We're doing some modernisation work at the moment, and part of that is moving our products to a CentOS 8 operating system. Our Opendium UTM appliance includes a firewall with a friendly web based user interface, and the back end is built upon iptables. The end user never sees the iptables bit of course - they just set up some firewall policies based on their users, groups and rule bundles:
Deep packet inspection is done in user space, but for performance reasons most of the other decision making is implemented as iptables rules. Those rules can get pretty complicated, amounting to thousands of iptables rules.CentOS 8 has moved away from iptables, switching instead to nftables, which is claimed to improve performance, amongst other things. This shouldn't be a big deal - there's an adaption layer to allow nftables rules to be manipulated in exactly the same way as iptables rules, so in theory no need for big changes to our software.
We have plans to move more of the decision making into user space to reduce the complexity of the in-kernel rules, but we don't want to do that right now, so being able to port over the existing system with little modification is great... Except it didn't work.
iptables configurations consist of "chains", where each chain contains a list of rules. A rule is just some criteria, and an action that will be carried out if those criteria match the network traffic. Actions can be things like "ACCEPT" and "DROP" (which allow or disallow the network traffic respectively), or can be a "go to" or "jump" action that points at another chain.
So we can view iptables configurations as a directed graph, with "chains" as vertices and "go to" and "jump" rules as edges. Cycles are not allowed.
Problem 1: "Too many links"
When I tried to load the iptables rules into the Linux kernel, they were rejected with the error "Too many links". Its not a particularly helpful error, but some poking around revealed that nftables has a fixed size stack of 16, which means that your rules can only jump between chains to a maximum depth of 16 jumps.
We do have some pretty complicated rules, but they shouldn't go more than 16 jumps deep, so what's going on?

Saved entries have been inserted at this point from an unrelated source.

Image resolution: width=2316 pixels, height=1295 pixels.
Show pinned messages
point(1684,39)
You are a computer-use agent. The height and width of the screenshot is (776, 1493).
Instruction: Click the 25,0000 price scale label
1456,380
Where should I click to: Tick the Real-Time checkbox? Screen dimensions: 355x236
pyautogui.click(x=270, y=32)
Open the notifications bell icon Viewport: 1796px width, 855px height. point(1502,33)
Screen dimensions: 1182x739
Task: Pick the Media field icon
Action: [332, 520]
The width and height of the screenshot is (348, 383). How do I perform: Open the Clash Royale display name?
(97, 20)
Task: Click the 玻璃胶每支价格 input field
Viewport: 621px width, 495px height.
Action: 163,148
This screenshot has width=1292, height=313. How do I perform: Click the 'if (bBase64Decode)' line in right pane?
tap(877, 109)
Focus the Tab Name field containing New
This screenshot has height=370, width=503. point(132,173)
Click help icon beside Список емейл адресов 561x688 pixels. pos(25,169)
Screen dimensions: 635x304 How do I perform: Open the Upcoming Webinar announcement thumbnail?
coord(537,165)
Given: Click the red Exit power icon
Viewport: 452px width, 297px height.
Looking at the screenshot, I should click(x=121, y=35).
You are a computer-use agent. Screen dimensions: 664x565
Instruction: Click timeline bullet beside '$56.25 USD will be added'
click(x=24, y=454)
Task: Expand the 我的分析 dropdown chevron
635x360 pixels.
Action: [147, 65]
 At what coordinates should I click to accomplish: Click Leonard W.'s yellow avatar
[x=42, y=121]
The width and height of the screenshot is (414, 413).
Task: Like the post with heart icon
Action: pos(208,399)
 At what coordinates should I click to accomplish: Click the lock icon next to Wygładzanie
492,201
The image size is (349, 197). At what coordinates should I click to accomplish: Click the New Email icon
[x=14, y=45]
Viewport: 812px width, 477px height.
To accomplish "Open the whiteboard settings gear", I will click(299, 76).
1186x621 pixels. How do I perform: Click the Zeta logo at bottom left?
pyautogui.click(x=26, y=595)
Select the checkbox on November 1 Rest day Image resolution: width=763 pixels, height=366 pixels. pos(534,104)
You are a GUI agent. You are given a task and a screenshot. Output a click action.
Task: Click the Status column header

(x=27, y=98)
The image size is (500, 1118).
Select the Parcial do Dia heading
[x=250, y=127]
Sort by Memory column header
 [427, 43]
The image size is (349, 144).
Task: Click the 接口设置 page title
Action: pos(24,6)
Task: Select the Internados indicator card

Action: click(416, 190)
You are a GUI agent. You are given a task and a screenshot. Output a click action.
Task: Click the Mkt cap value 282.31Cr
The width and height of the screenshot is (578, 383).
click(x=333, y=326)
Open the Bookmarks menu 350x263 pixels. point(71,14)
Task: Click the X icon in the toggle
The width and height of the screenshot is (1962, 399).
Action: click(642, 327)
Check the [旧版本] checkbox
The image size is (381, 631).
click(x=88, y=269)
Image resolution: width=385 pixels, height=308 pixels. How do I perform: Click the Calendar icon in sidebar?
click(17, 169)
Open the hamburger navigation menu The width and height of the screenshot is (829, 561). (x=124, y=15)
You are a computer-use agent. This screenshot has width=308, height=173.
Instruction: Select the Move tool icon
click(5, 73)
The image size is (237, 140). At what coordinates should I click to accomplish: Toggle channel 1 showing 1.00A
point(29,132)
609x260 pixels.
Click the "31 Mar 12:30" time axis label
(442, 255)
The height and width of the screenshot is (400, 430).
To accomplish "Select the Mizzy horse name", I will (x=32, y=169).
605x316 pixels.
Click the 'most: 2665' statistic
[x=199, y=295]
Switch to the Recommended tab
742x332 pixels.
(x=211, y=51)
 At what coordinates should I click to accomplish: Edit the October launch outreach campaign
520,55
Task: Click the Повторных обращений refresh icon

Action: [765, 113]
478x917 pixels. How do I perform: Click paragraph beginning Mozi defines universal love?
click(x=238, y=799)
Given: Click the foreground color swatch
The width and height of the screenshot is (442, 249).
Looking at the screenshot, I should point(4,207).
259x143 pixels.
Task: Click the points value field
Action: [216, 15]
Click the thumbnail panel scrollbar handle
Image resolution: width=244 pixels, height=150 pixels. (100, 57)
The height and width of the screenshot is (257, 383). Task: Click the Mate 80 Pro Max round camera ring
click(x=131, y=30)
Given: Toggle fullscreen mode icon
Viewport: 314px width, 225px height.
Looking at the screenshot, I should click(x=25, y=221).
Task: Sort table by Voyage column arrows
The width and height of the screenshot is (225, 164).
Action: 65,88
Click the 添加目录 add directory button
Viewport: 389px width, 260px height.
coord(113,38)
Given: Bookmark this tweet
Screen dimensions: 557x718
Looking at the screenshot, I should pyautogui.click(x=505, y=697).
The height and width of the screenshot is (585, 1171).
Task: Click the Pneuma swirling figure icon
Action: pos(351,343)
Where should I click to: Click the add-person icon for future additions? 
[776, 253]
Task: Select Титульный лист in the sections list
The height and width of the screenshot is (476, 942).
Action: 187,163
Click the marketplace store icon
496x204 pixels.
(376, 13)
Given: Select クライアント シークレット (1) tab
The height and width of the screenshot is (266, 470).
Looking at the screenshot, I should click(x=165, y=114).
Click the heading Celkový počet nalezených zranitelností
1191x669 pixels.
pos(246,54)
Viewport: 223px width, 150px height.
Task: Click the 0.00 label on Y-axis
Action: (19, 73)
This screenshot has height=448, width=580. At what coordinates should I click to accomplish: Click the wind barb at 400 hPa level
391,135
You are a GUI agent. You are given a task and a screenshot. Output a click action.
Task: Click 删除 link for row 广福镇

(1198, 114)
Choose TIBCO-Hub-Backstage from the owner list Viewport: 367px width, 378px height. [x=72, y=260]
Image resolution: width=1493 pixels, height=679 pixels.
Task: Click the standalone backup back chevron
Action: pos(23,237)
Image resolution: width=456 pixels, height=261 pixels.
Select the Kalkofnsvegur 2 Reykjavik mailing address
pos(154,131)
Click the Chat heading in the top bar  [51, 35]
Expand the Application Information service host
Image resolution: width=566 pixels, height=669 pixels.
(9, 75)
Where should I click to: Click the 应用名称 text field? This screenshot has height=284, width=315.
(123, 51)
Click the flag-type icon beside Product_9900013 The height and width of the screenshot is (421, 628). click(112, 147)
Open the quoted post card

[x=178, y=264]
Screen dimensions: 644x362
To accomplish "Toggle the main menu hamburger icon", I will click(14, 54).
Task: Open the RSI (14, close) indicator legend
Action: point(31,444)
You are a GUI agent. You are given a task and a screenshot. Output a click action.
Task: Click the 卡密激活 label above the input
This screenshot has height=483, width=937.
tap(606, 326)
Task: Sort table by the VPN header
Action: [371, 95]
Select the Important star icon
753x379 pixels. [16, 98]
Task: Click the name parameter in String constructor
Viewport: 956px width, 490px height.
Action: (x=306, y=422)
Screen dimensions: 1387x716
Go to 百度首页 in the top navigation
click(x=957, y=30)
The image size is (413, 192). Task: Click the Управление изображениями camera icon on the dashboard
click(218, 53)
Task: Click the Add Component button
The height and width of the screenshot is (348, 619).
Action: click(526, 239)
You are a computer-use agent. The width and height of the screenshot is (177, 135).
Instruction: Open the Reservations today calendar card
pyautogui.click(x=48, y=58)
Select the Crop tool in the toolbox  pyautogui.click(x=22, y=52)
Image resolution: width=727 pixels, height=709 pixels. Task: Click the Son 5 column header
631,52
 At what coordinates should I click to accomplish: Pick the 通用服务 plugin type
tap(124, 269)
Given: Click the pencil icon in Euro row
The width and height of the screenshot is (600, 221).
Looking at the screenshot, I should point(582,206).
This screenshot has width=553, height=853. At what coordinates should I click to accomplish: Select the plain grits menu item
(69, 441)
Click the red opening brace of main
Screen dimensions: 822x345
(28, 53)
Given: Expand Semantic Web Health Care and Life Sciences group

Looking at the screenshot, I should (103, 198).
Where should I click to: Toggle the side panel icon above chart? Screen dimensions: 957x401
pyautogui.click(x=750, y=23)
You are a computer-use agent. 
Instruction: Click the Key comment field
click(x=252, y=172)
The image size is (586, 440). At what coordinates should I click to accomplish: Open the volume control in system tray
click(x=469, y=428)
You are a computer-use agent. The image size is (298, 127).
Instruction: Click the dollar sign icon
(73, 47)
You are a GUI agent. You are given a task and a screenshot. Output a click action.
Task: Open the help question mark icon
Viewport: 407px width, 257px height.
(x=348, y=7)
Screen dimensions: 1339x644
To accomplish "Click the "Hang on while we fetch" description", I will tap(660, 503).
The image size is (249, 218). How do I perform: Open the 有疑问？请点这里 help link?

Delving into the Kernel, we find this horribleness in nft_immediate.c and similar code in nft_lookup.c:
static int nft_immediate_validate(const struct nft_ctx *ctx,
const struct nft_expr *expr,
const struct nft_data **d)
{
const struct nft_immediate_expr *priv = nft_expr_priv(expr);
struct nft_ctx *pctx = (struct nft_ctx *)ctx;
const struct nft_data *data;
int err;
if (priv->dreg != NFT_REG_VERDICT)
return 0;
data = &priv->data;
switch (data->verdict.code) {
case NFT_JUMP:
case NFT_GOTO:
pctx->level++;
err = nft_chain_validate(ctx, data->verdict.chain);
if (err < 0)
return err;
pctx->level--;
break;
default:
break;
}
return 0;
}
This is part of a validation routine that happens when any new rules are added, and is responsible for the "Too many links" error if you try to add rules with a jump depth that would exhaust the 16 frame stack.
We can see that jumps and gotos are both handled the same way - pctx->level is incremented when following either a jump or a goto. nft_chain_validate() will return an EMLINK error if the level is 16. This seems wrong - jumps take up stack space, but gotos don't. Looking at the rest of the code, I can't see a reason for this, so I changed it to the following (in both files), rebuilt, and that seems to solve that problem:
switch (data->verdict.code) {
case NFT_JUMP:
pctx->level++;
err = nft_chain_validate(ctx, data->verdict.chain);
if (err < 0)
return err;
pctx->level--;
break;
case NFT_GOTO:
err = nft_chain_validate(ctx, data->verdict.chain);
if (err < 0)
return err;
break;
default:
break;
}
There are a couple of other obvious problems with this code which I haven't tried to fix:
- ctx is a constant, but the const qualifier is immediately cast away. Why do this? Because the author likes watching the world burn?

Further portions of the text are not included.